Пропустив мимо ушей это замечание, Катя намыливала мылом свою куклу.
   - Кому сказал! - прикрикнул на дочь Василий. - Быстра-а-а! - Он пьянел все больше и больше. - Бантик вспыхнет и косичка загорится, а потом платьице. Надо понимать... - и излишне суетился возле сына.
   Боясь простудить его, совсем недавно переболевшего воспалением легких, то и дело подливал в ванночку горячую воду.
   - Ка-а-тька! Раздевайся! Будешь и ты купаться. А мы уже чистенькие... Мы хорошенькие... - Василий пытался помыть сыну ушки, но попадал пальцами то в головку, то в шейку. - Поспим и... и к мамочке поедем. Ту-ту-ту-ту, сынок! - Он смешно надувал  толстые губы,  пыхтел, испытывая истинное блаженство и умиротворение души. - Баеньки будем... Люли-люлечки...
   Василий снова окунул в ванночку локоть.
   - Погоди, сыночка! Водичка остыла. А тебе нельзя... Ни-ни! Заболеть можешь... А что скажет нам наша мама ? М-минуточку... - Он поднял ванночку и, еле удерживая ее в руках, поставил на плиту. - Чуть-чуть под... подогреем... Самую м-малость... Всего чуть-чуть...Он поднял глаза: - Доча, иди сюда. Я на секунду  это... в коридор за ведром.

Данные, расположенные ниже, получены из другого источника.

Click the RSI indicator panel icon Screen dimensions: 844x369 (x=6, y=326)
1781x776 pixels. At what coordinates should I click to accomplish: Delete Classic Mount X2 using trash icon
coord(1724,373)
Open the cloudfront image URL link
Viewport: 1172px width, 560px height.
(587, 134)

 В-водичку надо... вы... вылить...  ее надо... - заплетал он языком, не ведая, что делает.
   Из комнаты вышла Катя в маечке и трусиках и стала около ванночки.
   Стряхнув мокрые руки, Василий, шатаясь, вышел в коридор. За ним тут же захлопнулась дверь. Еще не понимая, что же случилось, взял пустое ведро и дернул дверь: она не открывалась. Еще и еще дернул и, сообразив, что же случилось, в один миг оцепенел. Бросив ведро и издав утробный стон, изо всех сил рвал на себя металлическую ручку, выкручивал ее во все стороны. Дверь не поддавалась.
   - Олежка... Олеженька... - мертвея телом и отрезвляясь, звал, вращая белками глаз. - Сыночек... О боже! Что же делать? О люди!.. - и закричал, не помня себя: - Катенька, открой...  Нажми  и поверни защелку... Нажми и  направо... - Он бил плечом в крепкую дверь, напирая на нее всей тяжестью тела. - Открой же! – стонал он,  охваченный  паническим страхом. –  Ведь вода закипит...
   - Я, папа,  не могу... - откликнулась Катя. – У меня никак не получается.
   И тут же заплакал Олежка.
   Теряя самообладание, Василий остервенело бил ногами в дубовые доски, а там, за дверью, заходился в крике  Олежка. Плакала уже и Катя.
   Обезумев от страха и окончательно отрезвев, Василий метнулся в кладовку за топором. Он разбрасывал во все стороны вещи, а из кухни доносился жуткий крик сына. Василий взвыл, как смертельно раненый зверь, схватил попавшуюся под руки лопату и, выскочив в коридор, рубил ею дверной замок.
   - Олежка!.. Олеженька!.. - дико кричал, размахивая лопатой и вонзая ею в дерево около замка. - Сыно-о-чек!  О боже!..  Он же на плите! - Василий с каждой секундой слабел. Кричала уже во весь голос Катя. Василий терял рассудок.
   Бросив лопату, он выскочил во двор и побежал к окну, но дотянуться до стекла, чтобы выбить его, не смог. Подрывая ногти, кое-как цеплялся за незначительные выступы кирпичной кладки, подтягивался на какие-то сантиметры и снова сползал на землю. Скрипя зубами, кинулся от окна, оббежал двор в поисках какого-нибудь ящика или бочки, но ничего не нашел. Схватив тяжелое бревно, изо всех сил пытался его подтащить к дому,  но бревно было слишком для него тяжелым.
   На крыльцо вышел сосед.
   - Сергей! - бросив бревно, кинулся к нему Василий. - Помоги! Там в кипятке Олежка... Он на плите... Варится... - Его лицо было искажено страхом. Сергей ничего не понял.
   - Быстрее!.. - Схватив соседа за руку, Василий потянул его к окну. - Помоги взобраться...
   Зная, что Василий выпивает, Сергей подумал, что у него началась белая горячка: вращающиеся безумные глаза, синюшного цвета лицо, без рубашки.
   - Успокойся, Вася, - пытался он вырваться из его цепких рук. - Зайдем ко мне. Поговорим.
   - Помоги же! - вырвался из груди Василия отчаянный вопль, перекрыв шум проливного дождя, и Сергей, облокотившись о кирпичную кладку, подставил ему свое крепкое спортивное тело.
   В одно мгновение Василий взобрался на его плечи и кулаком стукнул по стеклу. Оно разлетелось вдребезги, а на голову Сергея упали капли крови.
   - Олежка... Сыночек... - закричал Василий и исчез в проломе окна. - О люди! О Боже! - истошно вырывалось из разбитого окна.